Setahun kemudian, Sukarno kembali mengangkat tokoh komunis, Alimin
Prawirodirdjo menjadi pahlawan nasional, sehari setelah kematiannya pada
24 Juni 1964.
Menurut Schreiner, Sukarno mengangkat dua tokoh komunis di antara 33
pahlawan nasional yang ditetapkannya, berdasarkan kepentingan strategis
jangka pendek. Yaitu sebagai wakil dari ideologi yang sedang
disatukannya: Nasakom (nasionalis, agama, dan komunis). (Baca: Nasakom: Sukarno Pemersatu atau Pembelah?)
Oleh karena itu, lanjut Schreiner, “mengikuti pengangkatan Alimin
pada tahun 1964, dua tokoh utama Muhammadiyah, Kiai Fachruddin dan Kiai
Mas Mansyur, secara serentak diangkat sebagai pahlawan nasional sehingga
menjamin keseimbangan ideologis antara komunis dan Muslim.”
Pengangkatan Tan Malaka dan Alimin dapat dianggap sebagai “suatu
simbol nonkontroversial dari gerakan komunis.” Tan Malaka keluar dari
PKI karena tak setuju pemberontakan PKI 1926-1927. Oleh karena itu,
menurut sejarawan Asvi Warman Adam, adalah kebodohan rezim Orde Baru
menganggap Tan Malaka sebagai tokoh partai yang dituduh terlibat
pemberontakan beberapa kali.
“Tan Malaka justru menolak pemberontakan PKI tahun 1926/1927,” tulis Asvi dalam pengantar buku Tan Malaka dan Gerakan Kiri Minangkabau di Indonesia, Malaysia, dan Singapura karya Zulhasril Nasir.

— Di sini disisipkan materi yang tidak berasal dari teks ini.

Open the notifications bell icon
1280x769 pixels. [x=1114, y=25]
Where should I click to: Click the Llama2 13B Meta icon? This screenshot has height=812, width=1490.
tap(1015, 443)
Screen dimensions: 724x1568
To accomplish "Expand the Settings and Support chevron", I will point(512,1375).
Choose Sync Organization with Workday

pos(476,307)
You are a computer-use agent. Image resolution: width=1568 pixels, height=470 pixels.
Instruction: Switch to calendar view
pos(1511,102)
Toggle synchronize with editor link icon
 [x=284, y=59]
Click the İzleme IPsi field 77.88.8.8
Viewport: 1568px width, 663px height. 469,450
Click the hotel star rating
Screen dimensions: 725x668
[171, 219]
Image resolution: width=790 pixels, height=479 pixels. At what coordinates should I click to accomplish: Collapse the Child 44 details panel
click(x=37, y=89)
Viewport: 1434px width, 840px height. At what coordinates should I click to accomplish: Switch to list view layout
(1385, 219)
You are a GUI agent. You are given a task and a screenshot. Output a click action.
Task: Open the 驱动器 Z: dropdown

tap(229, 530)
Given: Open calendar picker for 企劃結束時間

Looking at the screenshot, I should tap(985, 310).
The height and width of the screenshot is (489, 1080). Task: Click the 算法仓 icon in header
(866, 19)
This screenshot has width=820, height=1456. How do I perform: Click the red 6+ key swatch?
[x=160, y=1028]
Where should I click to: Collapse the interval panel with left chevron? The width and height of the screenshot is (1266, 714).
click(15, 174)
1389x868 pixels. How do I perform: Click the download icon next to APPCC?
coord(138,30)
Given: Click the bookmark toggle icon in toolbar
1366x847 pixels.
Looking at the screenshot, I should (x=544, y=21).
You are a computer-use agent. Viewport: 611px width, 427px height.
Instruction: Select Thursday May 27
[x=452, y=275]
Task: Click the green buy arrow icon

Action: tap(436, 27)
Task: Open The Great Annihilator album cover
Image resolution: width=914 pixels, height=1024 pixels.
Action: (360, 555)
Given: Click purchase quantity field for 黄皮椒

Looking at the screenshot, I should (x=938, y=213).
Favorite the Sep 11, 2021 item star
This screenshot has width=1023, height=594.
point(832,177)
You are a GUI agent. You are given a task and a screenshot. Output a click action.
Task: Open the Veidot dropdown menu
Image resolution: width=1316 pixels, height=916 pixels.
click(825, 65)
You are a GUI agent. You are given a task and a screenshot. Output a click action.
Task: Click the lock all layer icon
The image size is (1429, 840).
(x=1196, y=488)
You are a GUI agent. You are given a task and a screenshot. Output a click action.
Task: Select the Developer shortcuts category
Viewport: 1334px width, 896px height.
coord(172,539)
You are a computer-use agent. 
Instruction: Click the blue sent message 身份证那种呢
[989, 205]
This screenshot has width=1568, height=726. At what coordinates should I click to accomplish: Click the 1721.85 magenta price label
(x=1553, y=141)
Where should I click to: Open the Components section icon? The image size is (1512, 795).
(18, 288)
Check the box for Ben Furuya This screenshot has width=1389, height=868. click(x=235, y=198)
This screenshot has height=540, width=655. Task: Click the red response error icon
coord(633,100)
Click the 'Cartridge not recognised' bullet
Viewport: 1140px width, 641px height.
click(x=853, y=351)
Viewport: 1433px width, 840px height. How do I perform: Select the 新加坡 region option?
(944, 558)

Sebaliknya, menurut Schreiner, kendati setuju dengan pemberontakan
itu, Alimin kemudian kehilangan sebagian besar kedudukannya dalam PKI.
Meskipun Harian Rakyat, organ PKI, dalam berita kematian Alimin
memuji jasa-jasanya dalam mendirikan PKI pasca Perang Dunia II dan
perannya selama tahun 1950-an, di akhir hayatnya dia adalah tokoh yang
terpinggirkan.
Rezim Orde Baru yang antikomunis jelas terganggu dengan keberadaan
dua pentolan komunis dalam daftar pahlawan nasional. Menurut Rosihan
Anwar dalam Sejarah Kecil “petite histoire” Indonesia Volume 4,
Departemen Sosial sebagai lembaga yang menyelenggarakan seleksi
pahlawan nasional, pernah mengajukan kepada Presiden Soeharto agar
mencabut gelar pahlawan nasional Tan Malaka dan Alimin. Soeharto
menyatakan bahwa pemberian gelar itu telah dilakukan oleh Presiden
Sukarno dan tidak bisa dibatalkan.
Gelar pahlawan nasional itu tidak pernah dicabut, tetapi menurut
Asvi, nama Tan Malaka dihapuskan dalam pelajaran sejarah yang diajarkan
di sekolah. Dalam buku teks sejarah dia tidak boleh disebut. Atau
menurut istilah seorang peneliti Departemen Sosial, Tan Malaka menjadi off the record
dalam sejarah Orde Baru. Baru setelah reformasi namanya ditampilkan
kembali. Muncullah karya baru atau buku-buku lama tentang atau oleh Tan
Malaka yang pada masa Orde Baru sempat dilarang.